== EXTRACT ==
= = = =

In her 20s, she worked at odd jobs, from waitressing to editing an arts magazine, and took courses at the University of Winnipeg and Red River Community College. And she wrote fiction, usually after Josh was asleep. Her work had more than a touch of the macabre: her first novel was a horror story about wolves - and was returned unopened by the New York City publishing houses she mailed it to. A vampire novella was next, but Moloney says she never submitted it; in retrospect, she realizes that Anne Rice had done blood lust better. Asked about her penchant for the supernatural, Moloney replies: "I just have that turn of mind. I like the delicious thrill of being frightened, the quick hit of adrenaline." She remembers being fascinated with Tales from the Crypt comic books and the Loch Ness monster as a child; now, she never misses an episode of The X-Files. At the same time, Moloney admits to being a complete coward. "If Mick's away, I have to sleep with the lights on, if I sleep at all. And I always imagine the worst: if the baby sleeps 10 minutes longer than usual, I'm afraid to go in the room and check. In my mind, I'm already reading the ransom note."

= = = =

== DATA EXCERPT ==
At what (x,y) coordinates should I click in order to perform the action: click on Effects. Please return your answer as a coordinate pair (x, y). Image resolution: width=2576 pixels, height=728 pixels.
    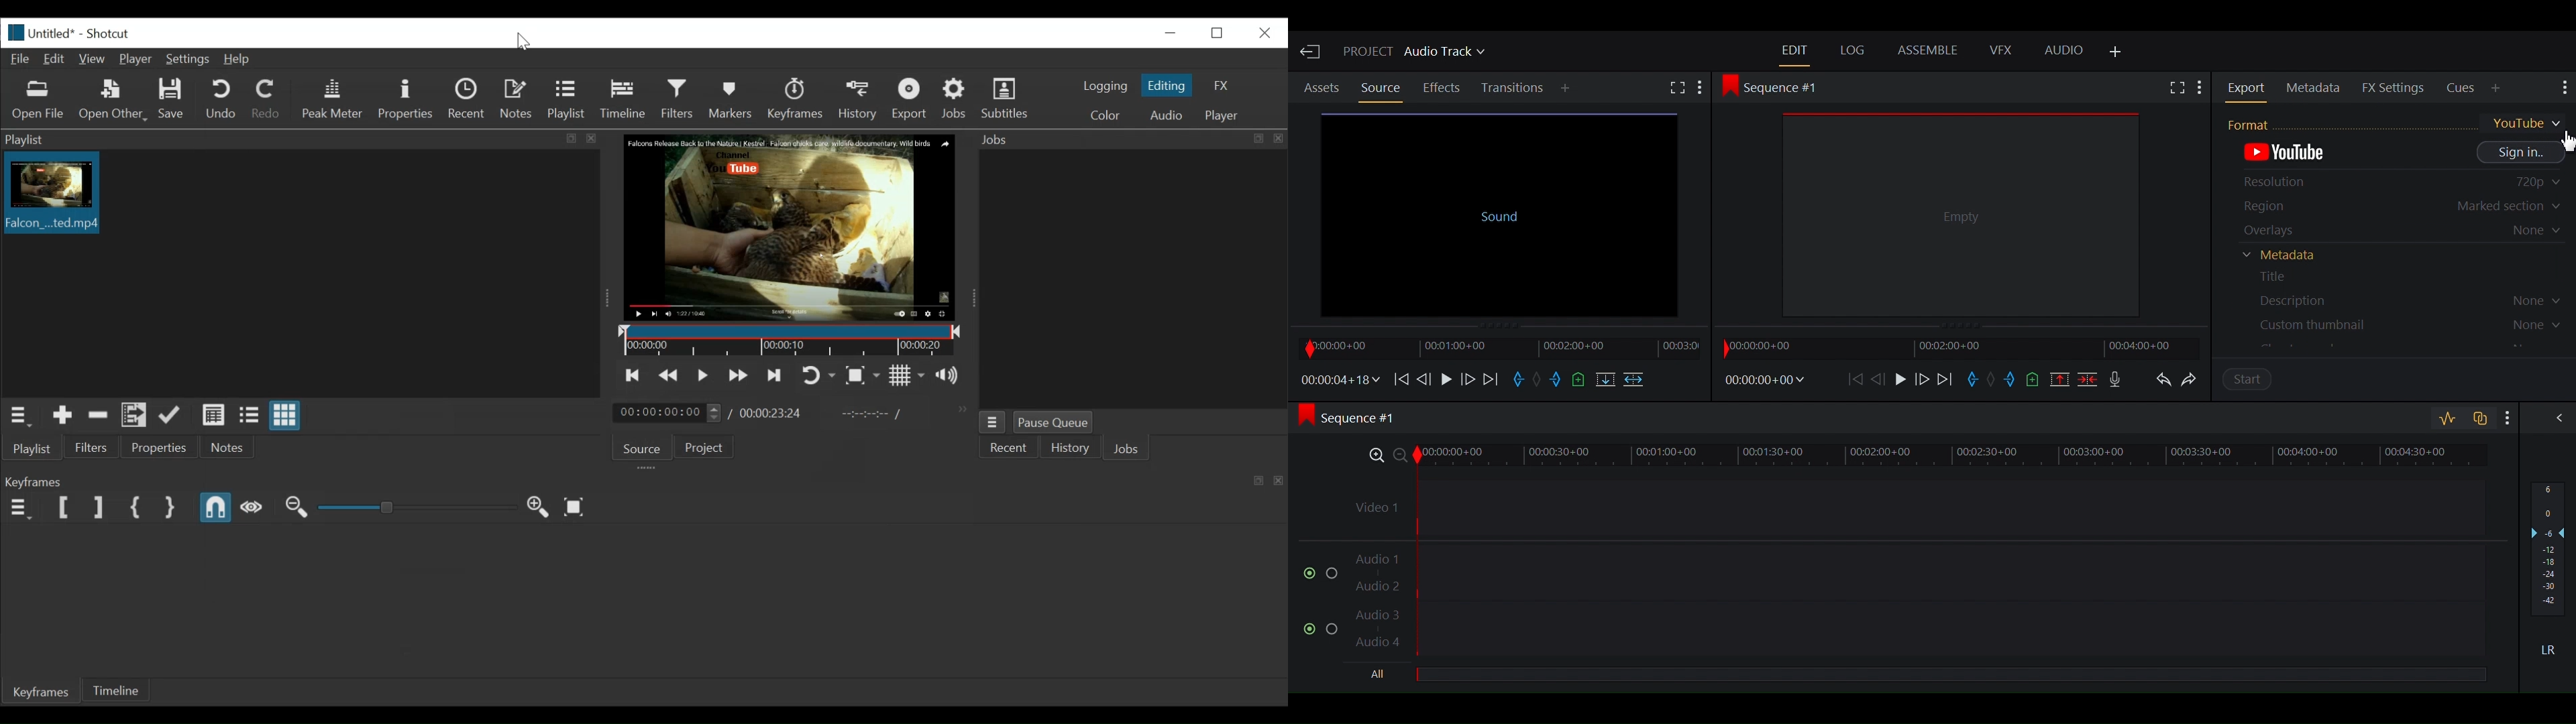
    Looking at the image, I should click on (1444, 88).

= = = =

Answer these from the passage about Moloney:
(a) Which two schools did she take courses at in her 20s?
(b) What was her first novel about?
(c) What does she have to do when Mick is away?

== EXPECTED ANSWER ==
(a) The University of Winnipeg and Red River Community College.
(b) It was a horror story about wolves.
(c) She has to sleep with the lights on, if she sleeps at all.